Say we wanted to displace our particle a full 5 units in each of the x, y, and z directions. If you have experience with a language like C, you might be used to writing nested loops like this one to achieve this:

In [73]:

position = create_position()

(We use the %%time magic to get the time for a whole code block.)

In [74]:

%%time
for i in range(position.shape[0]):
    for j in range(position.shape[1]):
        position[i, j] += 5

CPU times: user 1.84 s, sys: 10.7 ms, total: 1.85 s
Wall time: 1.86 s

Even slower when you try to do it in a "Pythonic" fashion with the (otherwise very good!) enumerate() function:

In [75]:

position = create_position()

In [76]:

%%time
for i, row in enumerate(position):
    for j, element in enumerate(row):
        position[i, j] += 5     

CPU times: user 2.74 s, sys: 12.7 ms, total: 2.76 s
Wall time: 2.77 s

In [77]:

position

Out[77]:

array([[6.        , 5.        , 5.        ],
       [6.        , 5.00003   , 4.99996858],
       [6.        , 5.00006   , 4.99993717],
       ...,
       [5.40811858, 3.36798701, 4.99993717],
       [5.40810032, 3.36796184, 4.99996858],
       [5.40808206, 3.36793667, 5.        ]])

But one of the main points of numpy is performance, so we'd do better to spend as little time in an operation running through the Python interpreter, which is the case in the above loop. Instead we can do:

In [78]:

position = create_position()

In [79]:

%%time
position += 5

CPU times: user 2.66 ms, sys: 1.18 ms, total: 3.83 ms
Wall time: 2.13 ms

Speed-up for using array operations instead of for loops:

In [80]:

2.61 / 2.6e-3

Out[80]:

1003.8461538461538

On my laptop the difference in speed is about a factor of 400–1000 (you might see speed-ups on the order of 100 to 1000). The larger the array the more pronounced the difference in speed will be, too. The general rule when using numpy is to try and put what you're trying to do in terms of operations on whole arrays (or slices of them). Avoid Python loops unless absolutely necessary.
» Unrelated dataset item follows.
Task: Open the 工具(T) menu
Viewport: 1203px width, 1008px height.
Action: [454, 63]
Example: array arithmetic with broadcasting¶

Rescale (multiply) the y-positions by 2 and displace the x and z positions by 3 and -100, respectively.

There are a lot of ways to do this, but the most succinct way is to take advantage of broadcasting. That is, doing:

In [81]:

position = create_position()

In [82]:

position = position * np.array([1, 2, 1]) + np.array([3, 0, -100])
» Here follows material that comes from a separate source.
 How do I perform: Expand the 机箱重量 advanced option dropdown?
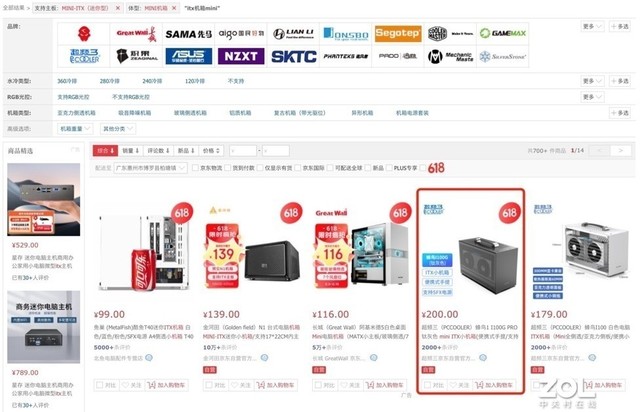click(74, 129)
numpy will take the 3-element, 1-D arrays here and apply them to whole columns in position. Note that we already took advantage of broadcasting rules in a way, since multiplying an array by a scalar is the same as multiplying the array by an array of equal shape with all elements equal to the scalar.